» SET PROBLEM 1
Answer these questions about the forum thread on songs like "Feeling Good":
(a) What kind of band does the singer perform in?
(b) Whose version of "Feeling Good" did the singer recently discover?
(c) Who originally recorded "What Becomes of the Broken Hearted"?
» SET PROBLEM 2
Copy the forum thread on songs like "Feeling Good" from "So I’m a singer" to "here. Any help?", word for word.

» DOCUMENT EXCERPT
----------

Searching for songs like "Feeling Good"

So I’m a singer with a voice suited for musical theatre, but no ambition to pursue it, so I sing in a rock band. Recently I discovered Muse’s version of “Feeling Good” and fell in love with it. I’m now on a search to find a song with similar characteristics that would lend itself to this kind of treatment - meaning, changing from a style similar to Michael Buble’s version to rock instrumentation and arrangement.

My hope is to find a song that’s not particularly well known… perhaps from a musical, not necessarily. After browsing the iTunes store for a few hours and coming up dry, I thought I’d turn here. Any help?

That’s a tough one for a lot of reasons. The only insight I can offer right now is that your links are both the same. Is this thge MUSE version?

I’ve always liked Joan Osbourne’s take on “What Becomes of the Broken Hearted.” (Originally by Jimmy Ruffin) Is that the type of thing you’re looking for? You could find a lot of good stuff from the Motown era.

----------

» DATA ROWS
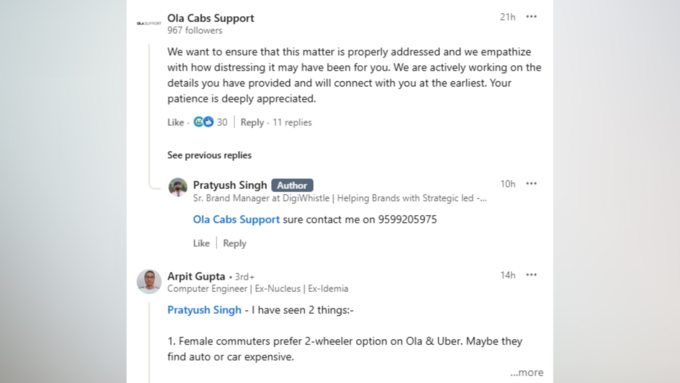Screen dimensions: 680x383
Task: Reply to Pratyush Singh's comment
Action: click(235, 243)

----------

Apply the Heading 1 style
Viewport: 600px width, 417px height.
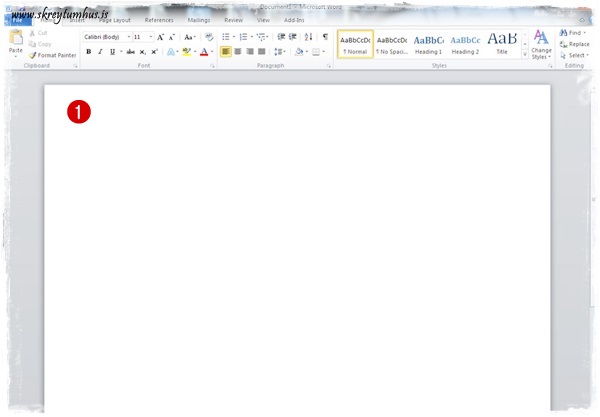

----------

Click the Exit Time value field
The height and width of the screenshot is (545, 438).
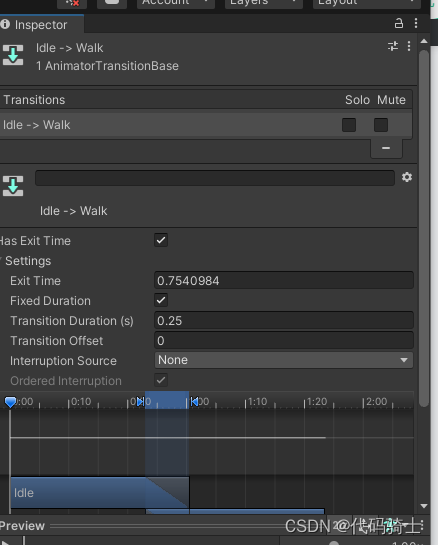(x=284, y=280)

----------

» EXPECTED ANSWER 1
(a) A rock band.
(b) Muse's version.
(c) Jimmy Ruffin.

» EXPECTED ANSWER 2
So I’m a singer with a voice suited for musical theatre, but no ambition to pursue it, so I sing in a rock band. Recently I discovered Muse’s version of “Feeling Good” and fell in love with it. I’m now on a search to find a song with similar characteristics that would lend itself to this kind of treatment - meaning, changing from a style similar to Michael Buble’s version to rock instrumentation and arrangement.

My hope is to find a song that’s not particularly well known… perhaps from a musical, not necessarily. After browsing the iTunes store for a few hours and coming up dry, I thought I’d turn here. Any help?